* [Task requirements]:
From the line containing "Screen dimensions: 591x535" to the line containing "Task: Open the user avatar menu" in the records below, set down every line exactly as it stands, both ends included, and skip the pictures.

══ Data supplied ══

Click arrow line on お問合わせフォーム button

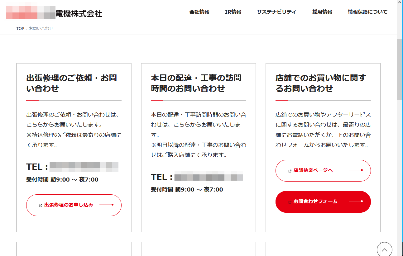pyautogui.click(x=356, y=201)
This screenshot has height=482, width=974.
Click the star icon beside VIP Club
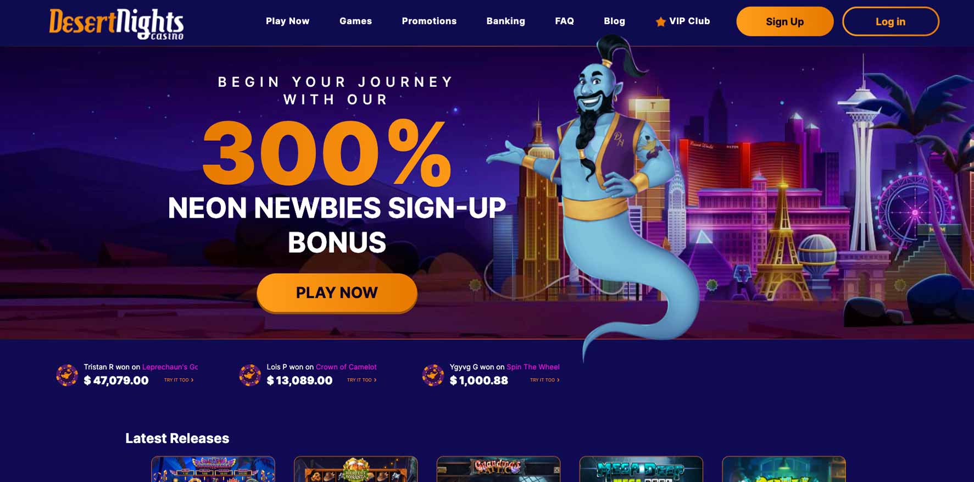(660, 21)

═══
══ Data supplied ══

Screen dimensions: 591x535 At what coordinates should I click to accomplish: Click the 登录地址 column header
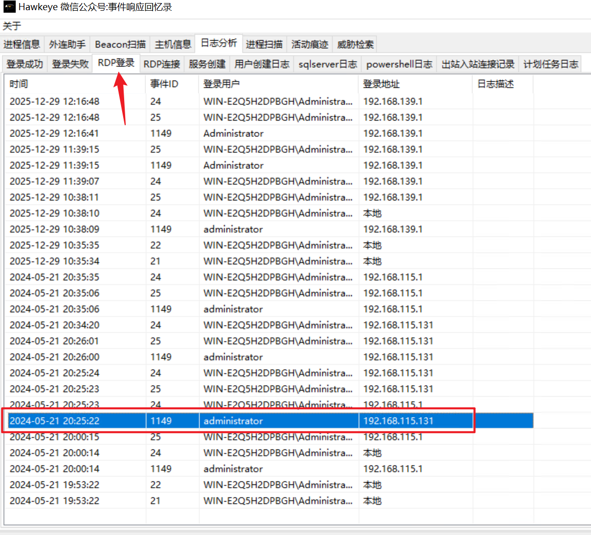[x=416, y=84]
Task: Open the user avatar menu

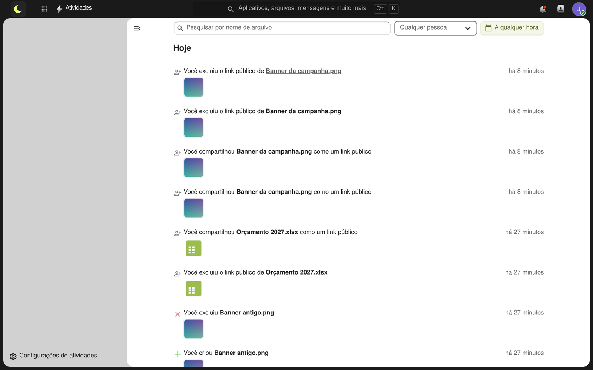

═══

* [Problem solution]:
Screen dimensions: 591x535 At what coordinates should I click to accomplish: Click the 登录地址 column header
[x=416, y=84]
Task: Open the user avatar menu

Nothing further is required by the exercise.